Demandez-lui l’heure. Il vous dira le premier chiffre qui lui passera par l’esprit – ou tout autre chose.
Regarder un livre ouvert pendant que son texte pénètre dans la conscience de l’inconnu à côté de vous, c’est se faufiler entre les lignes et envahir l’âme de votre voisin. Cela ne se fait pas.
Cependant, j’ai remarqué que, dans la plupart des cas, l’œil de l’homme qui lit court en diagonale sur une page couverte de paragraphes éclatés de tirets. De la littérature, apparemment.
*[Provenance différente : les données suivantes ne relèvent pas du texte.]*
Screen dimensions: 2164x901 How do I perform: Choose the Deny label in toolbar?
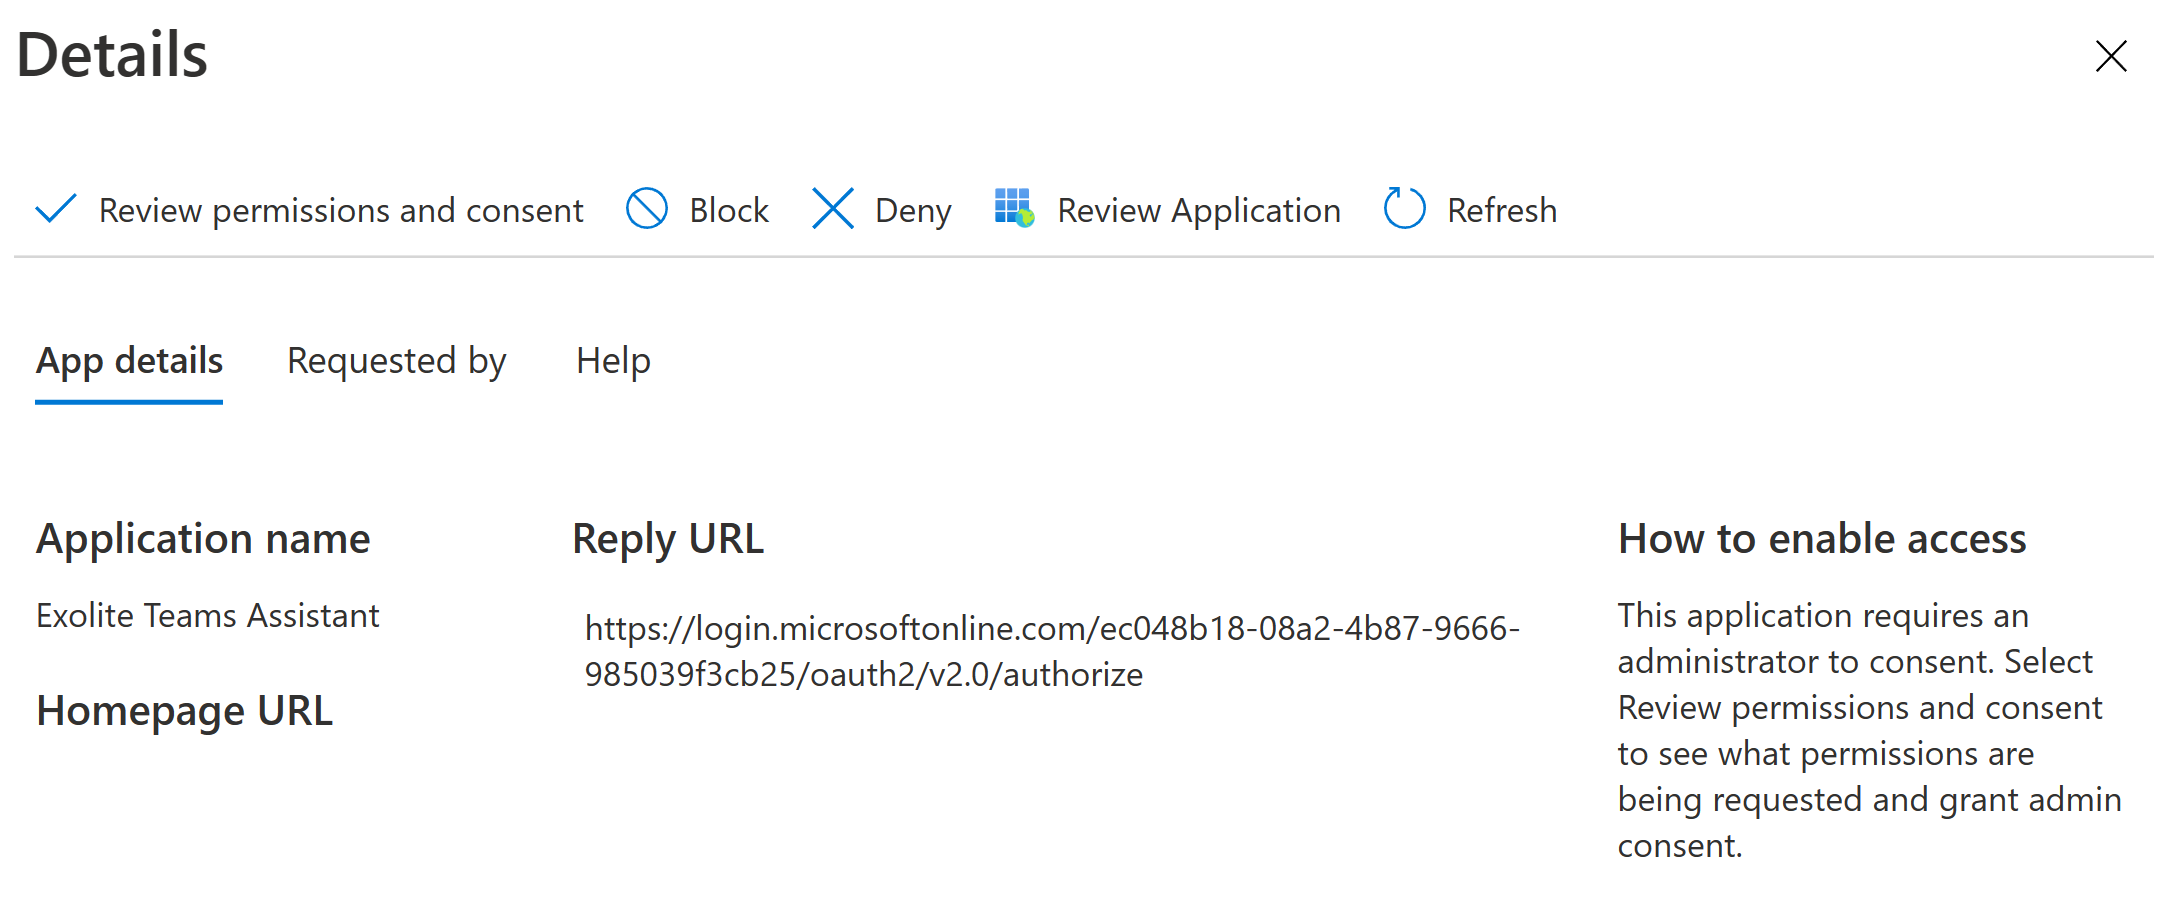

Mais un jour – c’était, je m’en souviens, dans une file d’attente – je vis une feuille glisser du livre de celui qui se tenait devant moi. L’ayant saisie au vol, je m’aperçus qu’il s’agissait de la page de titre d’un Cours de résistance des matériaux. Je n’avais qu’à la rendre à son propriétaire. Il la prit, la remit à sa place, me remercia d’un hochement de tête, pressa la tranche du livre avec son pouce gauche, et se remit à lire.
La gérante
Janvier. La nuit est finie. Près du porche, le gardien vient d’être relevé. Mais le jour semble hésiter, piétiner sur ses blanches bottes de feutre enneigées, ne sachant s’il doit y aller ou attendre. Sur l’asphalte de l’Arbat, longeant la ligne du trottoir, une large pelle de bois glisse en rassemblant doucement la neige. C’est Nadejda Efrémovna, la gérante de notre immeuble, qui s’est mise à dégager le passage. Le concierge est parti à la milice, et elle a hâte d’en finir. La corne du trolleybus vient à la rencontre du bruissement léger de la pelle. Levant son visage déjà rougi par le froid, Nadejda Efrémovna lance un cri plein d’entrain :
— Attends un peu, tu vas pas écraser les filles avec tes grosses roues. Nous aussi, on sert à quelque chose : on se mariera, et on fera des petits soldats.
Elle écarte sa pelle, dégageant le chemin à l’engin. Derrière les vitres embuées du trolley, les visages des passagers matinaux s’éclairent d’un sourire qui s’éteint aussitôt.
— Il me faudrait une attestation, voyez-vous…
— Tout de suite. Sitôt dit sitôt fait. Attendez seulement que j’aie fini.
Nadejda Efrémovna se redresse et rabat le col qu’elle vient de boutonner. Elle a chaud, bien que les passants ploient les épaules sous un froid de -30°. Regardez-la, bientôt il sera trop tard : ni l’aperception, ni même un appareil photographique ne sauraient capturer ses mouvements vifs et précis.